**Dataset excerpts**
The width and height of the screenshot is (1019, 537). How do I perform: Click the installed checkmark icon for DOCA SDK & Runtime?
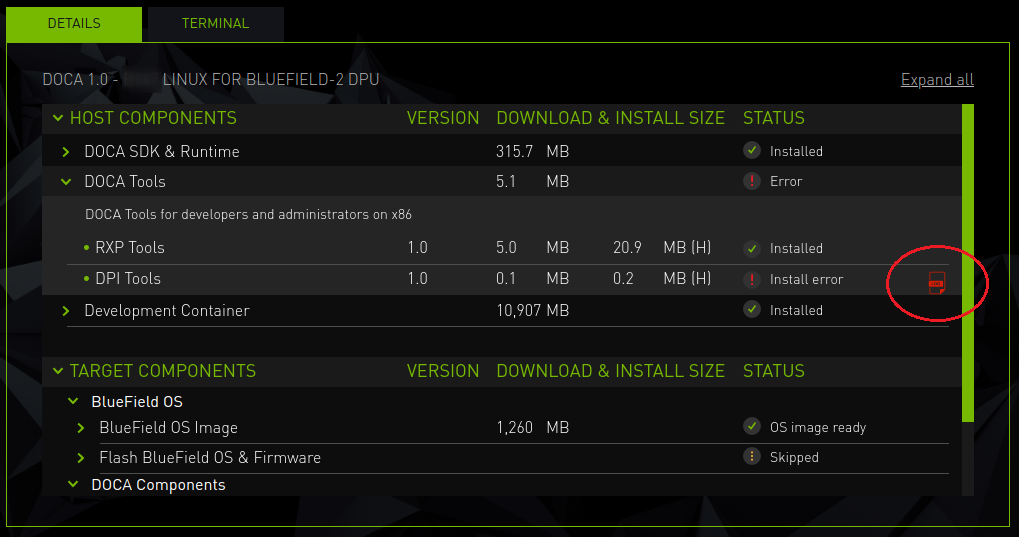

==

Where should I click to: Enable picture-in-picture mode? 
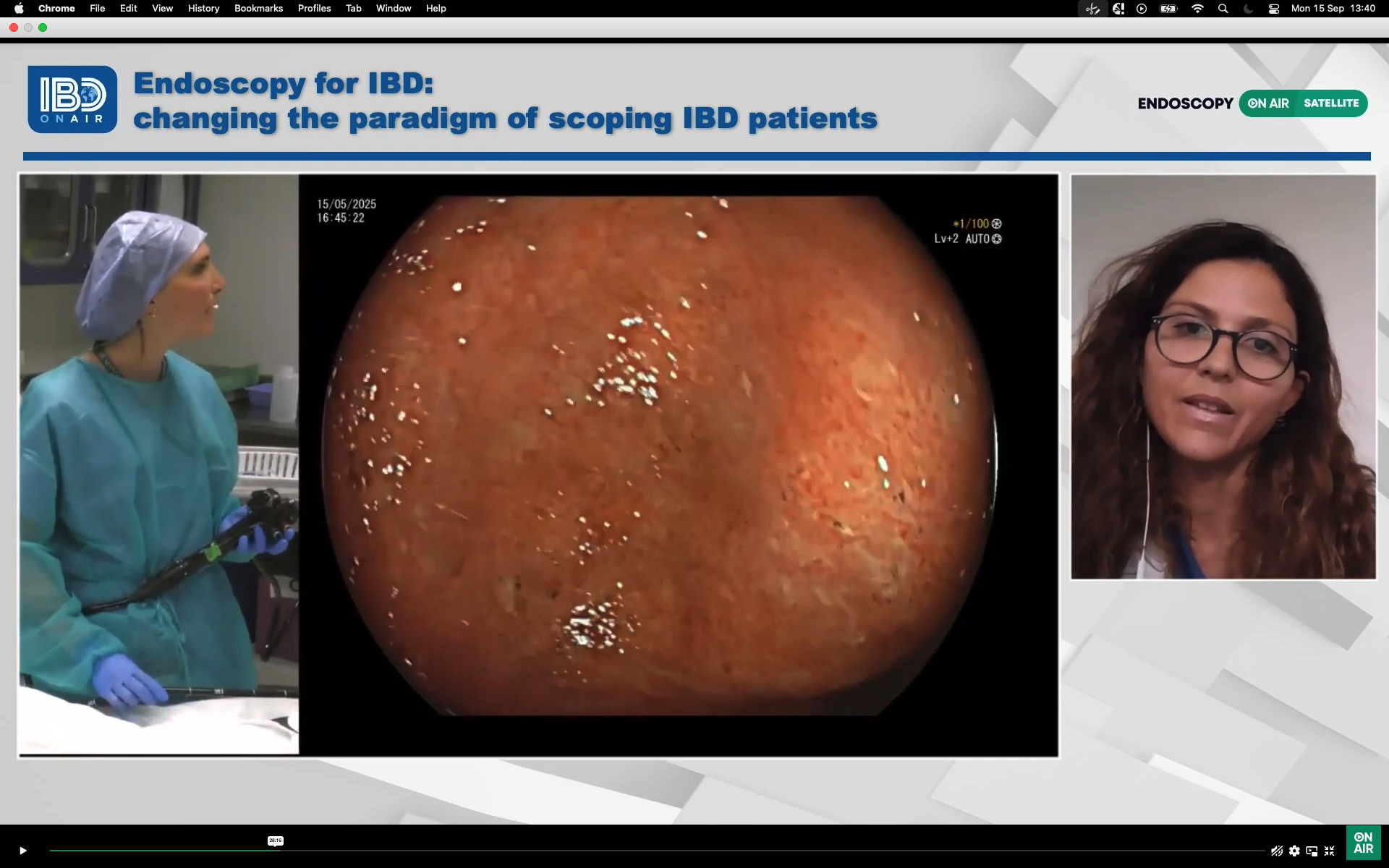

---

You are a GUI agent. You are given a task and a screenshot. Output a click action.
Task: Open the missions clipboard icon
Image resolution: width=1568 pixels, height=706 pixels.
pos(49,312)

**Given request**
Reproduce, with no changes, everything in the records from the line containing "You are a GUI" down to the line containing "pos(49,312)", both of those lines included.

**Exercise response**
You are a GUI agent. You are given a task and a screenshot. Output a click action.
Task: Open the missions clipboard icon
Image resolution: width=1568 pixels, height=706 pixels.
pos(49,312)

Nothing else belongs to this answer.